- _SET TASK_: Give the item lines from the line containing "Watch this card" up to and including the line containing "This screenshot has height=148, width=223." as a Markdown table with the columns Row and Text, numbering each line and skipping blank ones. Leave the pictures out.

━━━━━━━━━━

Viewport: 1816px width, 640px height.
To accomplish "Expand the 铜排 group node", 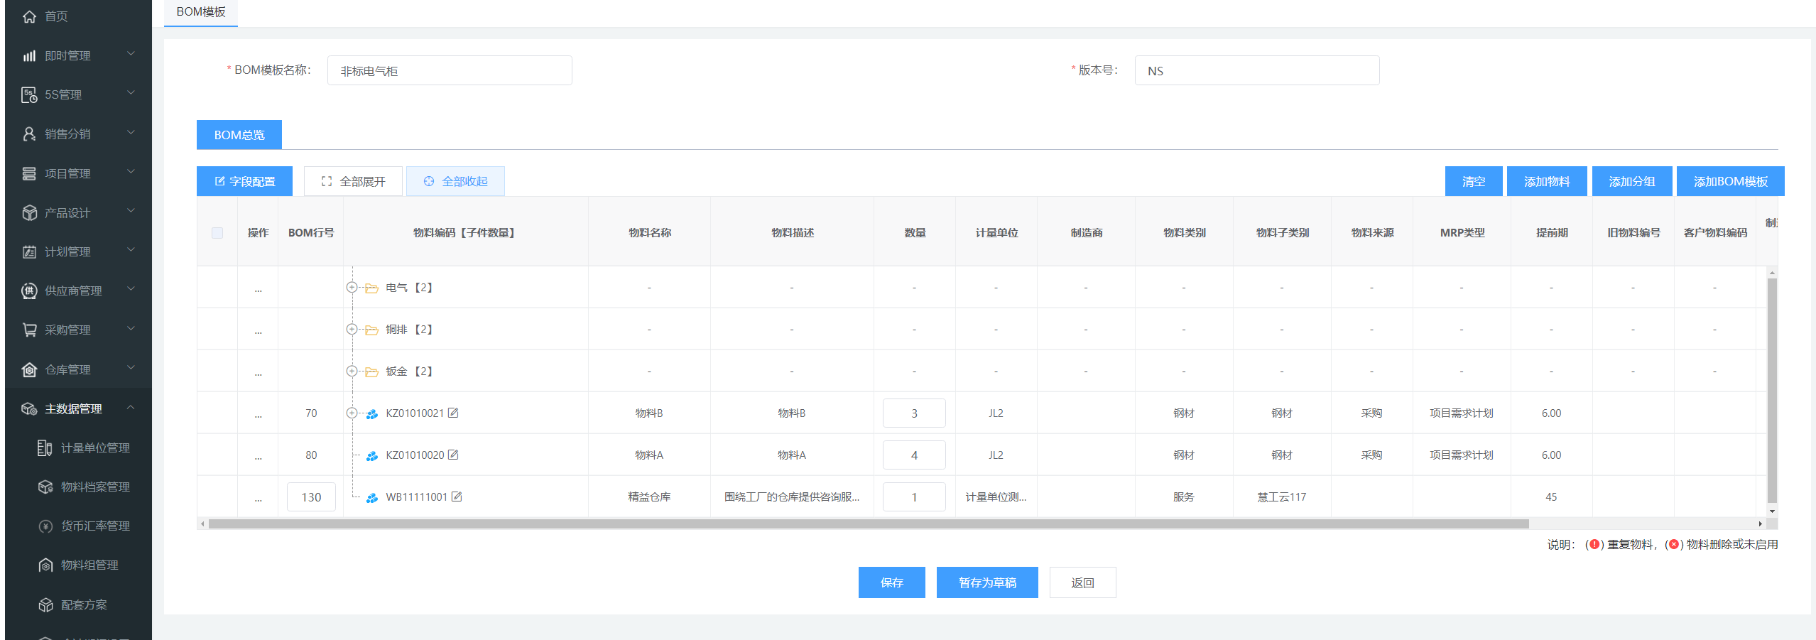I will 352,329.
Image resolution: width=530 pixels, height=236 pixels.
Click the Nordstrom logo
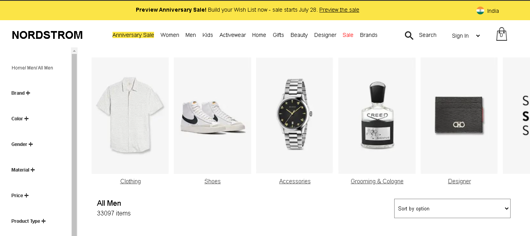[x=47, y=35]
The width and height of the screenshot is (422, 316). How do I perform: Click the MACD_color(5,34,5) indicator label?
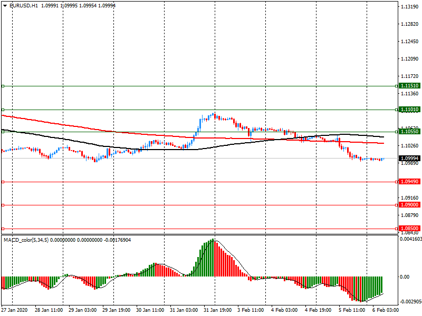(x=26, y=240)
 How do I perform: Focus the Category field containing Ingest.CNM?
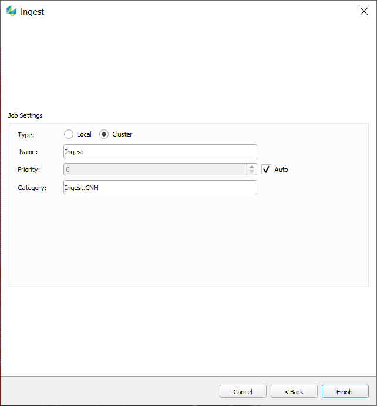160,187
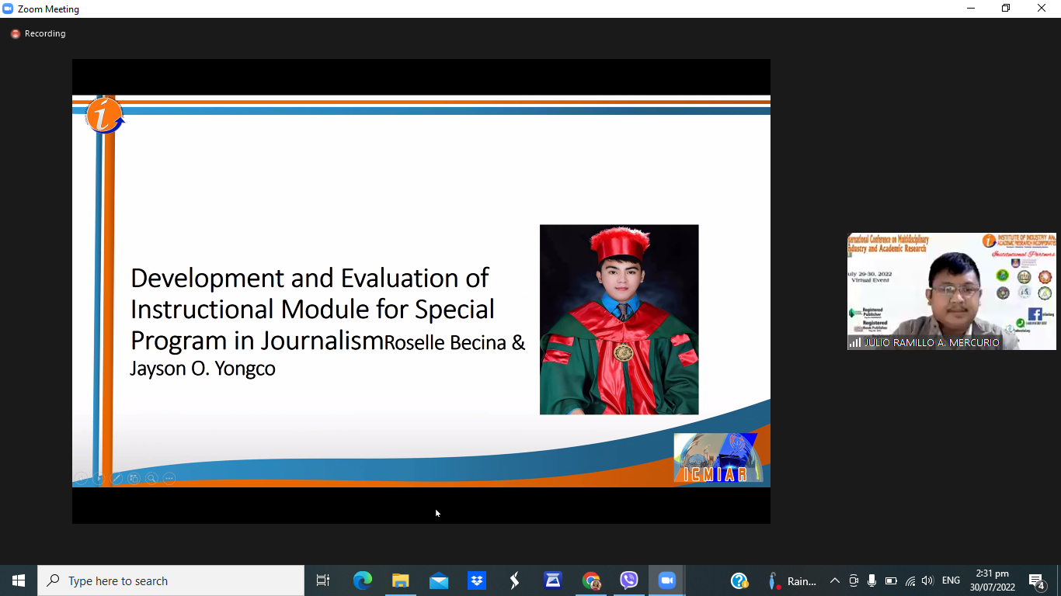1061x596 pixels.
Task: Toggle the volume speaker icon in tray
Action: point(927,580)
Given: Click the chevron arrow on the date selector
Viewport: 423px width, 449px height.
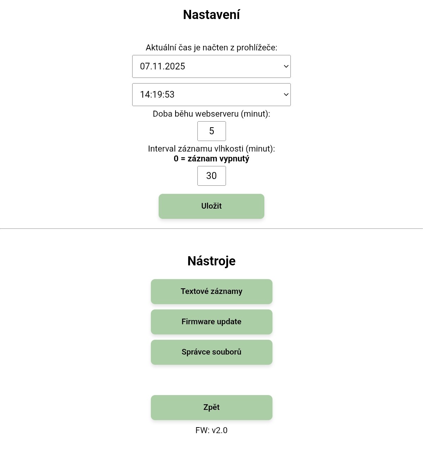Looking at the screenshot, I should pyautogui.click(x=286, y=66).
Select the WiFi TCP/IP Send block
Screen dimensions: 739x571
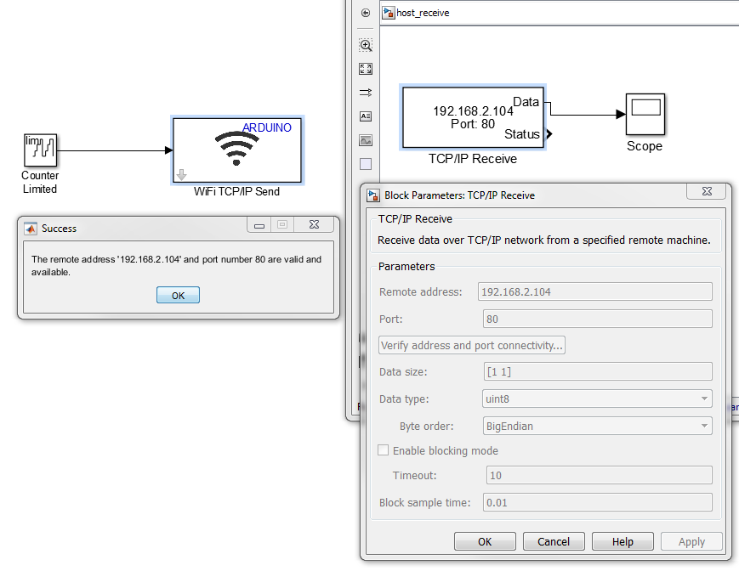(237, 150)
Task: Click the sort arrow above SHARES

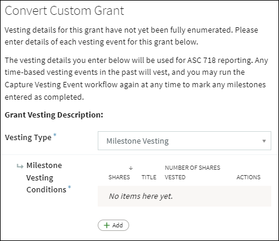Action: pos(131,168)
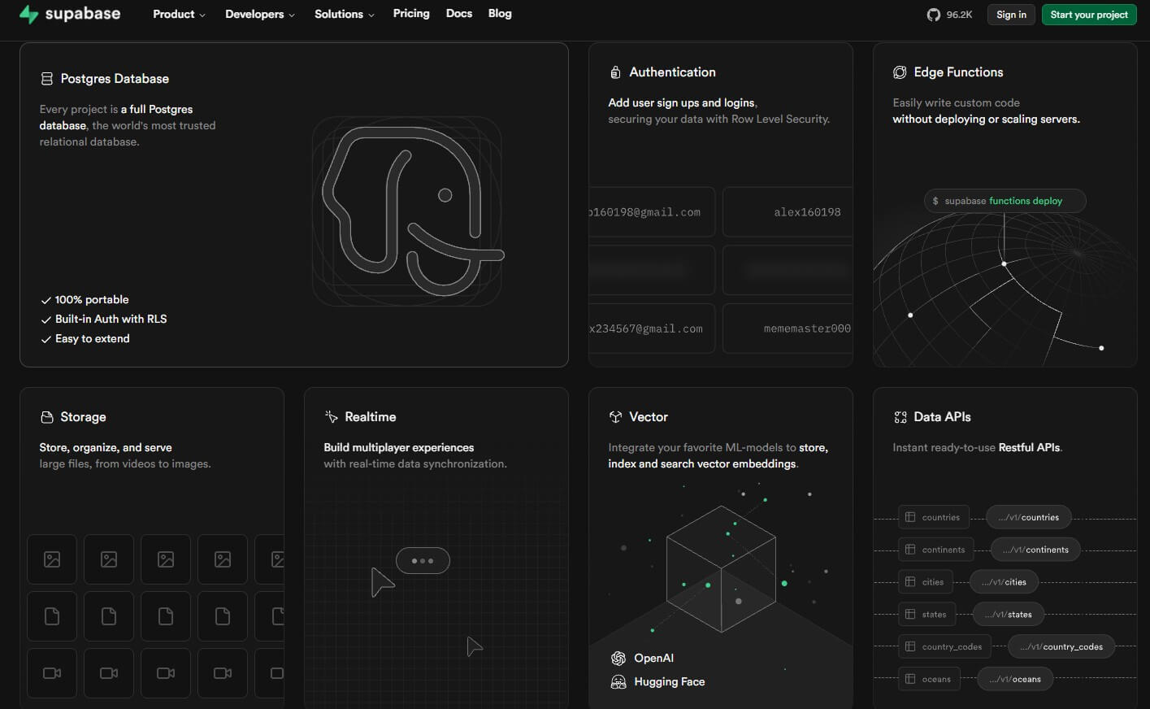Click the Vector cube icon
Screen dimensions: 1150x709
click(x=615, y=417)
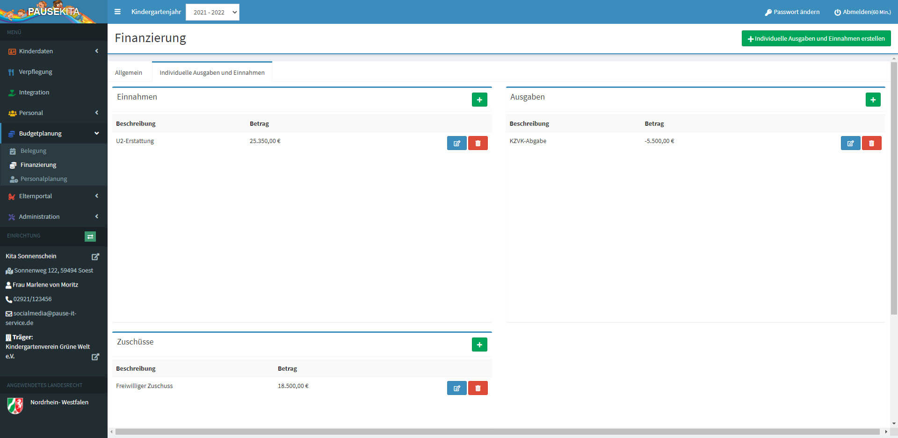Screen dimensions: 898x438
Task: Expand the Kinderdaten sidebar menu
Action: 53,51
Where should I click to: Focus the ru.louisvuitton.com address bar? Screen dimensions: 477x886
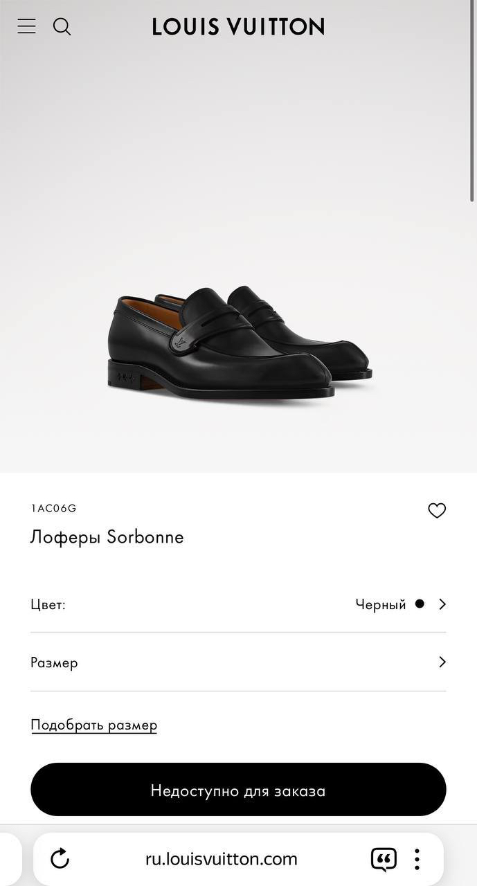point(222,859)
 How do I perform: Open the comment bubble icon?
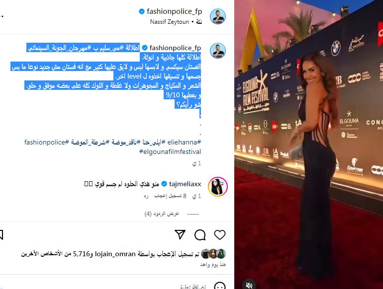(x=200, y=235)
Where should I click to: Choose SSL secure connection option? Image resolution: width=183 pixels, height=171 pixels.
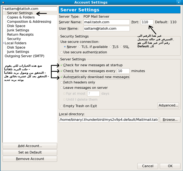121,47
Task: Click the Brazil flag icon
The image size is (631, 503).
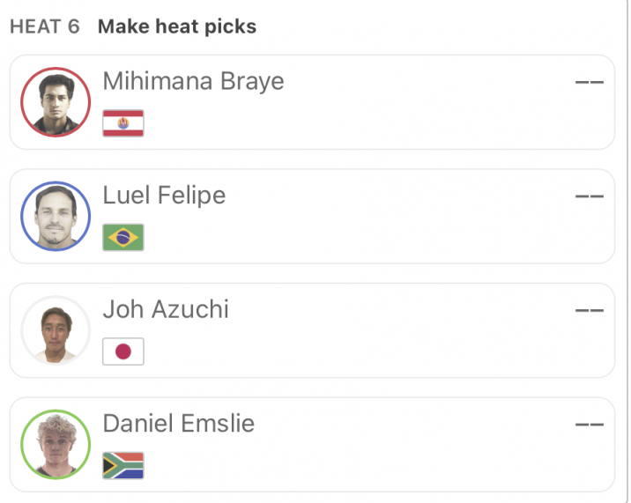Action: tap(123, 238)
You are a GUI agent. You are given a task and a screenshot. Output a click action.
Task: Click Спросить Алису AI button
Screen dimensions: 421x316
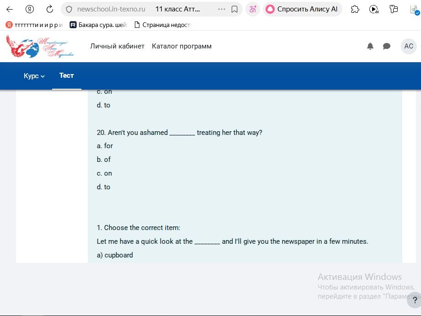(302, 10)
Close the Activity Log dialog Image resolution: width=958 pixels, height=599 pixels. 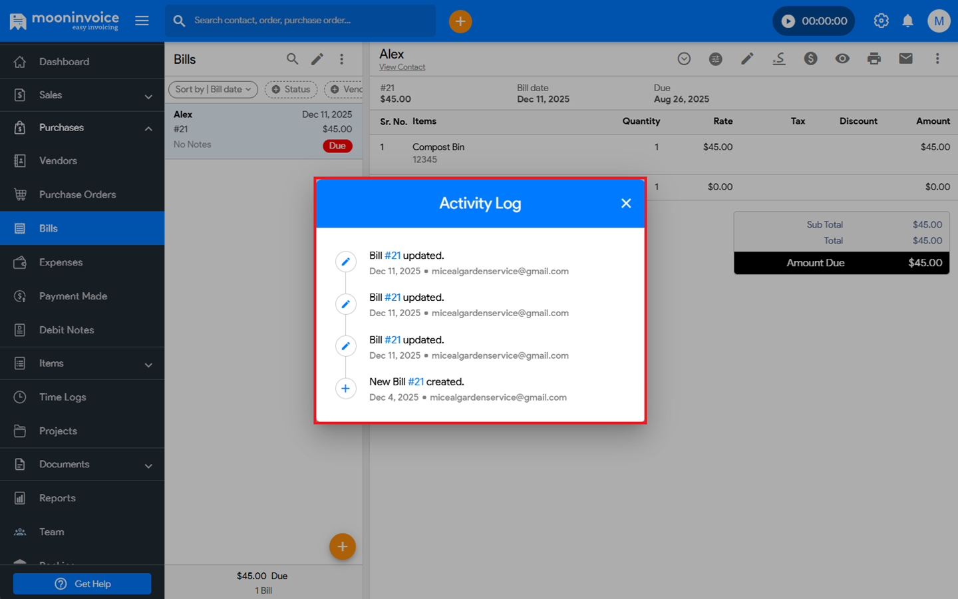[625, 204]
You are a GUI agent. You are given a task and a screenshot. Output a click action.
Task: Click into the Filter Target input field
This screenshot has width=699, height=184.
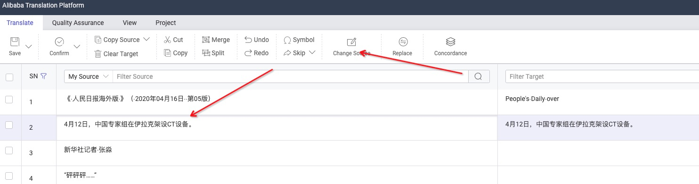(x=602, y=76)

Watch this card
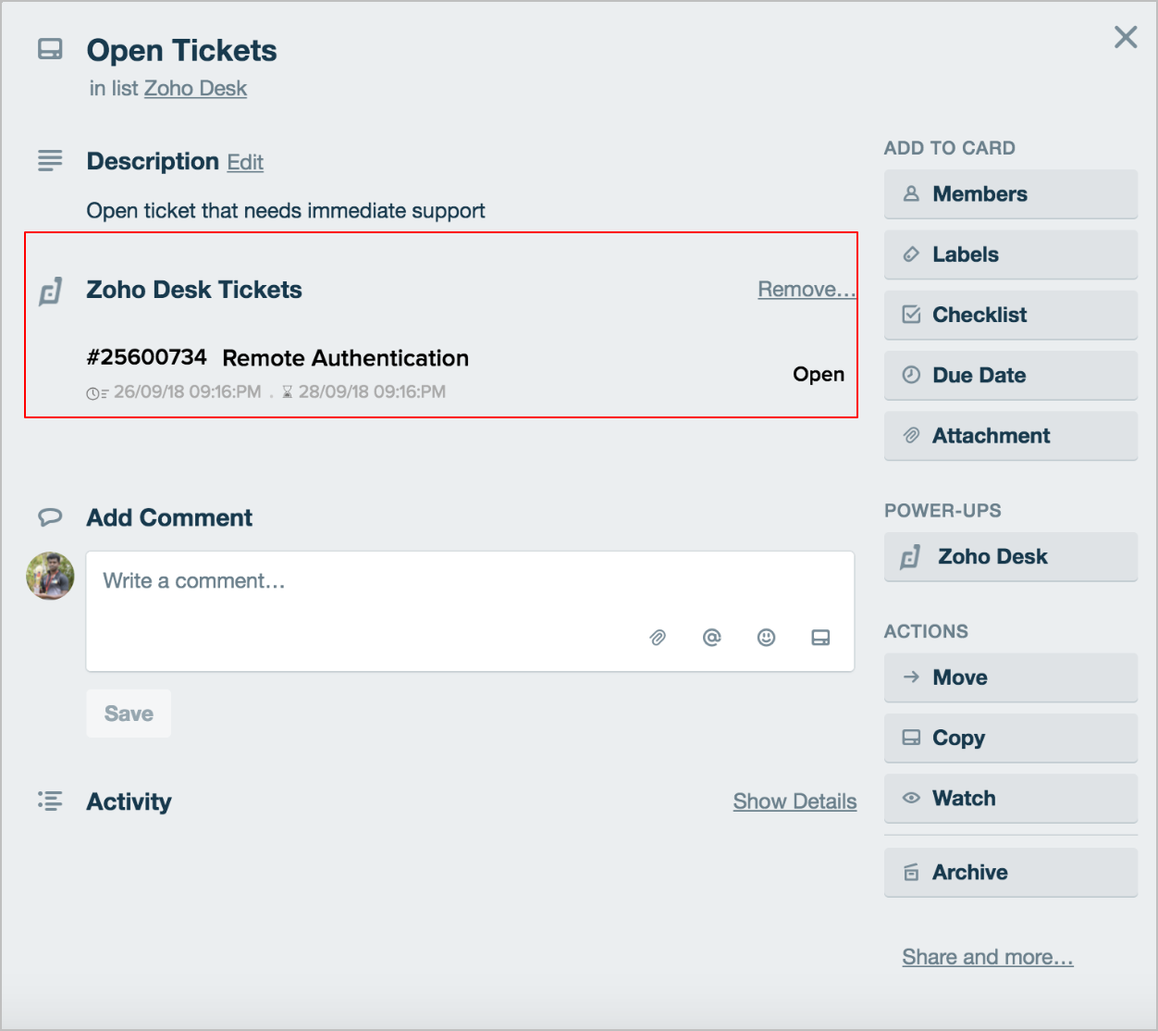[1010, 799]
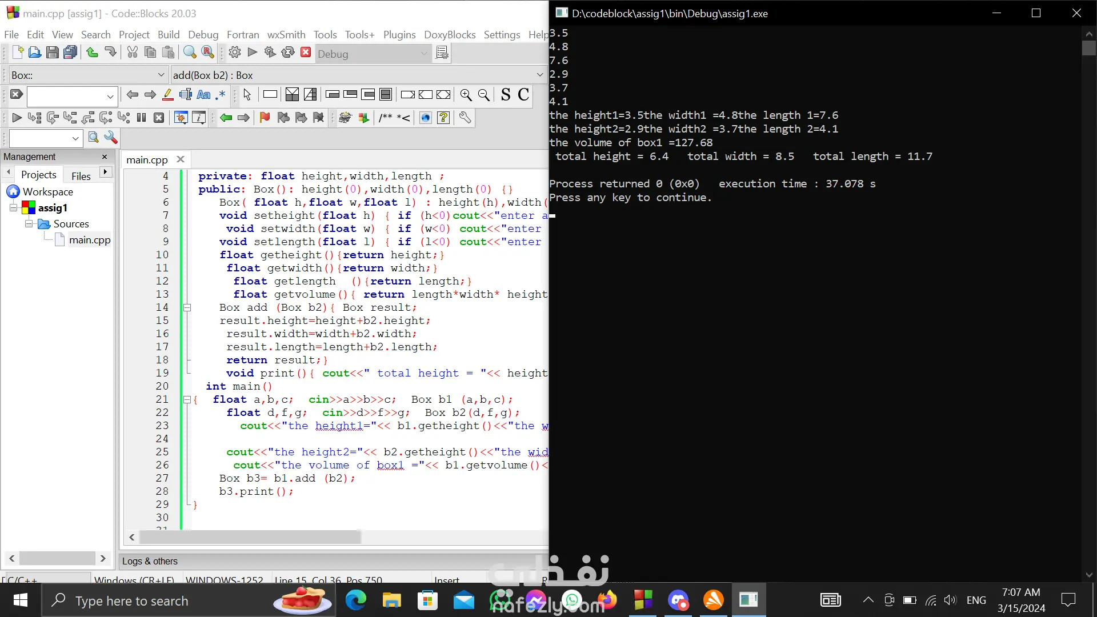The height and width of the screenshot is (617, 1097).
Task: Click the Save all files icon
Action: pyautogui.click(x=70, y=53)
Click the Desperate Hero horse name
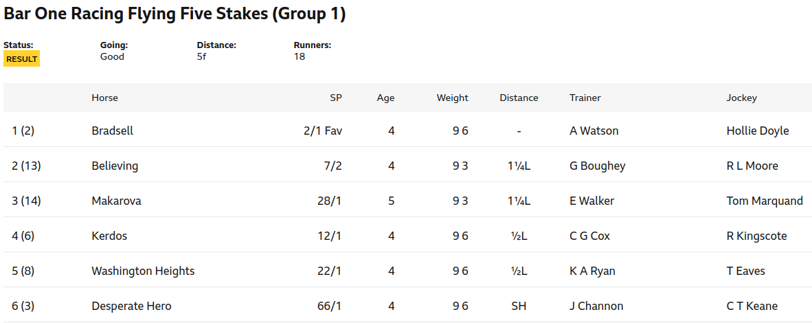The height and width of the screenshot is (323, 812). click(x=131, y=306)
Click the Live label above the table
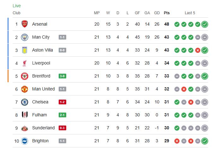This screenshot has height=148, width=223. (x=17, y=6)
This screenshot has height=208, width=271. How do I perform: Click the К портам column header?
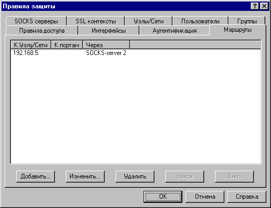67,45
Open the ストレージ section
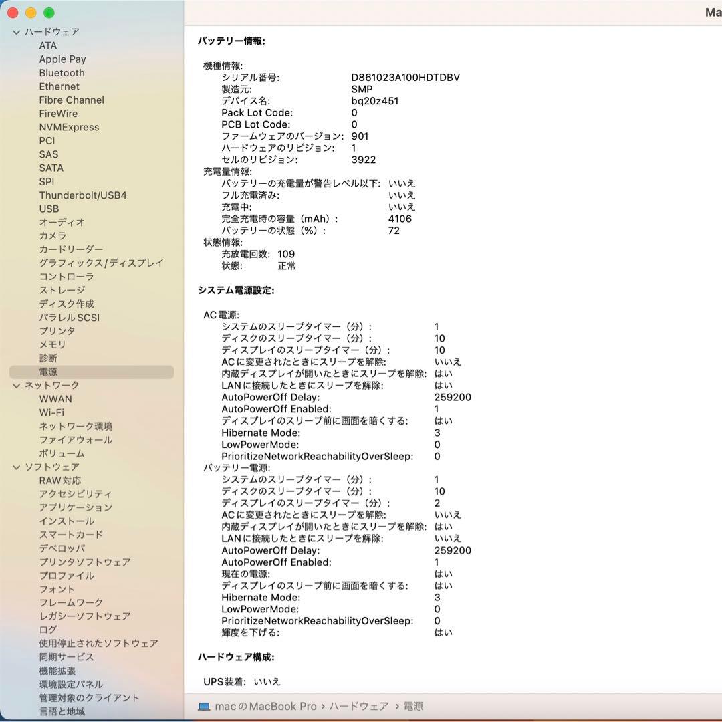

━━━━━━━━━━

- _PROBLEM SOLUTION_:
| Row | Text |
|---|---|
| 1 | Watch this card |
| 2 | [1010, 799] |
| 3 | The height and width of the screenshot is (617, 1097). |
| 4 | Task: Click the Save all files icon |
| 5 | Action: pyautogui.click(x=70, y=53) |
| 6 | Click the Desperate Hero horse name |
| 7 | The height and width of the screenshot is (323, 812). click(x=131, y=306) |
| 8 | Click the Live label above the table |
| 9 | This screenshot has height=148, width=223. (x=17, y=6) |